So what’s with the sudden interest in memory? I had a virtual appointment with my doctor from Cleveland last week and I explained to her the memory issues I was having. She confirmed that it is a really common complaint with those that have epilepsy and it could just be from the epilepsy itself but it’s also a side effect of my meds. Because I’m finally seizure free, we aren’t willing to change up any medication so I’m kind of stuck there. I asked if anything could be done because I’m losing some long term memories but mostly having trouble with everything short term. Her answer was to keep notes and lists. -_-

One of the things I’ve really noticed me starting to forget that’s bugged me the most is Bible stories. I mean, seriously, these are stories I’ve heard and read since I was born and I can’t remember them! So I decided I needed to do an overview of the Bible. Some friends and I are currently reading through the Bible in 90 days. It’s a lot of reading a day but it’s totally worth it. We’re doing it through the Bible app and we can post a note each day on something God has taught us and that way we are learning from each other too. It’s really been a blessing so far.

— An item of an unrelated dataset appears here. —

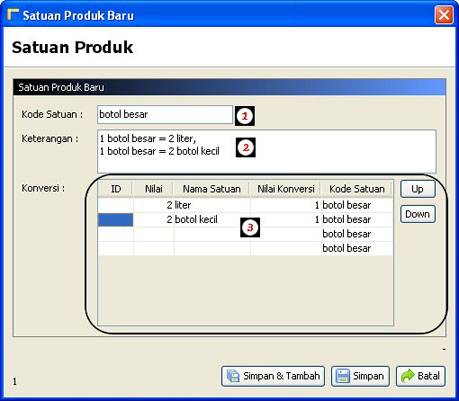Select the highlighted blue ID cell
The width and height of the screenshot is (459, 401).
115,220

Something that struck me was a verse in Genesis. Jacob was about to meet Esau and he was afraid of what Esau might do to him so he’s praying to the Lord. And part of his prayer says:

“And Jacob said, ‘O God of my father Abraham and God of my father Isaac, O LORD who said to me, “Return to your country and to your kindred, that I may do you good,’ I am not worthy of the least of all the deeds of steadfast love and all the faithfulness that you have shown to your servant, for with only my staff I crossed this Jordan, and now I have become two camps.'” Gen. 32:9-10

So on days when I get frustrated because I can’t remember things, or I feel exhausted from the meds, I WROTE THIS VERSE DOWN so I can remember it. Because I am not worthy of ANY of God’s love and faithfulness that he has shown me either. And I don’t want to forget that.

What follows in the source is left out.